# What is being asked
Retype exactly the lines below, beginning with the first and ending with the line where "Contact Us (110, 2325)" appears.

* * *

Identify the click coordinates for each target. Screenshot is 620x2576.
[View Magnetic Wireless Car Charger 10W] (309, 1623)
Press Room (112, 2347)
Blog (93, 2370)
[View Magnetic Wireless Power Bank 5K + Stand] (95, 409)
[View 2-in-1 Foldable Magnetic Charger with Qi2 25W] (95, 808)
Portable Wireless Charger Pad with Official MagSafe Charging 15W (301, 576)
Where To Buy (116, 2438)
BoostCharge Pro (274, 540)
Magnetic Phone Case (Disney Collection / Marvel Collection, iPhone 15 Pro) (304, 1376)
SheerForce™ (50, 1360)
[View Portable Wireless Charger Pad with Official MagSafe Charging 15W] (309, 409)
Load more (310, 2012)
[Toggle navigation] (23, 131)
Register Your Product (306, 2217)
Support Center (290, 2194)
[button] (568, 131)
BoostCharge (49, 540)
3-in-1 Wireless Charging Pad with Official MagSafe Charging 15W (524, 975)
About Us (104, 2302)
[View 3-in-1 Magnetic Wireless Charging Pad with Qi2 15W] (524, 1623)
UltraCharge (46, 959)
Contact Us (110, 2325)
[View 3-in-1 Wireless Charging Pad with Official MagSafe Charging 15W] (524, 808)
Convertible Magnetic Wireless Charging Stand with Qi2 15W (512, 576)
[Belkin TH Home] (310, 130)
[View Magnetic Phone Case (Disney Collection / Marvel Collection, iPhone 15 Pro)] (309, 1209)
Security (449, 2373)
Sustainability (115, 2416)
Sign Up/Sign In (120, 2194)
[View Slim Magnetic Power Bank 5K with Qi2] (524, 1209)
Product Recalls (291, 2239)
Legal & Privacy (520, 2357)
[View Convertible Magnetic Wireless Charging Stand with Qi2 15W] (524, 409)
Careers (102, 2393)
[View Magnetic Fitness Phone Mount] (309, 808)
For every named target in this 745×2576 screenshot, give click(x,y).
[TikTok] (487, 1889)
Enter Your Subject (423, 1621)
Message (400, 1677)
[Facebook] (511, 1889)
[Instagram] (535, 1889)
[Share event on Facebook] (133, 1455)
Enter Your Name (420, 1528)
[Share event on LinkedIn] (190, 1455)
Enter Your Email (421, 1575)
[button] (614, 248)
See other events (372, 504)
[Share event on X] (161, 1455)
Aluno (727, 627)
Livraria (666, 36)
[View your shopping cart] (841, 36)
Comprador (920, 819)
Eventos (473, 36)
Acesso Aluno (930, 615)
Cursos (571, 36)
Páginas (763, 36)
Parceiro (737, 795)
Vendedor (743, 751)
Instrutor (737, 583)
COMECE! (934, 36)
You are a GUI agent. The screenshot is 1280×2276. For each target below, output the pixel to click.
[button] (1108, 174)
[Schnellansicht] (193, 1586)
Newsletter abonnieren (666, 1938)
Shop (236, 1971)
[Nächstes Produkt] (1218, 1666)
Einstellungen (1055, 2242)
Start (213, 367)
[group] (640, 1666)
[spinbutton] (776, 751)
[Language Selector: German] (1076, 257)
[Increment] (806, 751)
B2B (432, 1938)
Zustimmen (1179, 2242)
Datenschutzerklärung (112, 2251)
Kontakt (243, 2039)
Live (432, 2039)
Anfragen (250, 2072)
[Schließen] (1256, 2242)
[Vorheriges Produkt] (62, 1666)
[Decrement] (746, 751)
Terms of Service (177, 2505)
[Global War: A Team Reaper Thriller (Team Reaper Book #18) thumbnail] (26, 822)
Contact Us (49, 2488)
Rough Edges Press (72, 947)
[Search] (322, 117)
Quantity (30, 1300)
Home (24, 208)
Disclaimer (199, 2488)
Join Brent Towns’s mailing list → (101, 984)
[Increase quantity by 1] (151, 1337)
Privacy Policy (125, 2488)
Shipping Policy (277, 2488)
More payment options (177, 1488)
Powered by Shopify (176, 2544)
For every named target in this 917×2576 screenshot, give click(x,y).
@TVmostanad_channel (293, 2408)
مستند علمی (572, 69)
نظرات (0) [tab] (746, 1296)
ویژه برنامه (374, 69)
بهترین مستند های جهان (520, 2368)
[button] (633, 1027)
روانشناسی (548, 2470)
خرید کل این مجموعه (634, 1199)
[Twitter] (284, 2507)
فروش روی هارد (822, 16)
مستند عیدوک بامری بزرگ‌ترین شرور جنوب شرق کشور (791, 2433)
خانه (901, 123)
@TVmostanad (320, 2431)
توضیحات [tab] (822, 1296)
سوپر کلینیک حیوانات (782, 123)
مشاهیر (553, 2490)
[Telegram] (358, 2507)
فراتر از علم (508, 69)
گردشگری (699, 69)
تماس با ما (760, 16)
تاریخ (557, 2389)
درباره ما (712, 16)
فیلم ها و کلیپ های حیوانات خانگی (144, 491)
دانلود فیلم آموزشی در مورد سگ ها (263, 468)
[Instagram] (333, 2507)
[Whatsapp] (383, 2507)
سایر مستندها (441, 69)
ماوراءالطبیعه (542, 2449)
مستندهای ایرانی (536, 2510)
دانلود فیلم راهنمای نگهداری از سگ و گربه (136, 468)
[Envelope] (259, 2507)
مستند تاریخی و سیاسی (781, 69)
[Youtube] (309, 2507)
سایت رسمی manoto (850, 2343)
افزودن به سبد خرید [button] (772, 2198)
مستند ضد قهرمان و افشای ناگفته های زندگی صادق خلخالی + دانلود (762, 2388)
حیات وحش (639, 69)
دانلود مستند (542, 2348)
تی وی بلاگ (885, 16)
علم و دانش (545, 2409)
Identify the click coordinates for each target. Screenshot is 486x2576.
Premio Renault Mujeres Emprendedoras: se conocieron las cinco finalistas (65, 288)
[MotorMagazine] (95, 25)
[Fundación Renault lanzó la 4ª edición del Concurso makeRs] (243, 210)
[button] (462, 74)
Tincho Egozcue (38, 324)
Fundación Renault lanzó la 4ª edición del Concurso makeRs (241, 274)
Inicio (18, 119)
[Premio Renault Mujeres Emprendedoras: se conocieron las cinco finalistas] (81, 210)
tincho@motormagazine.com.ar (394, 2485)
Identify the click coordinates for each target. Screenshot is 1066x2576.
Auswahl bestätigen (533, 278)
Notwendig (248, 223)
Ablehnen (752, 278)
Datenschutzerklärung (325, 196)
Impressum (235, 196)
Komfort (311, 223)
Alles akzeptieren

* * *

# Exercise response
Identify the click coordinates for each target. Screenshot is 620x2576.
[View Magnetic Wireless Car Charger 10W] (309, 1623)
Press Room (112, 2347)
Blog (93, 2370)
[View Magnetic Wireless Power Bank 5K + Stand] (95, 409)
[View 2-in-1 Foldable Magnetic Charger with Qi2 25W] (95, 808)
Portable Wireless Charger Pad with Official MagSafe Charging 15W (301, 576)
Where To Buy (116, 2438)
BoostCharge Pro (274, 540)
Magnetic Phone Case (Disney Collection / Marvel Collection, iPhone 15 Pro) (304, 1376)
SheerForce™ (50, 1360)
[View Portable Wireless Charger Pad with Official MagSafe Charging 15W] (309, 409)
Load more (310, 2012)
[Toggle navigation] (23, 131)
Register Your Product (306, 2217)
Support Center (290, 2194)
[button] (568, 131)
BoostCharge (49, 540)
3-in-1 Wireless Charging Pad with Official MagSafe Charging 15W (524, 975)
About Us (104, 2302)
[View 3-in-1 Magnetic Wireless Charging Pad with Qi2 15W] (524, 1623)
UltraCharge (46, 959)
Contact Us (110, 2325)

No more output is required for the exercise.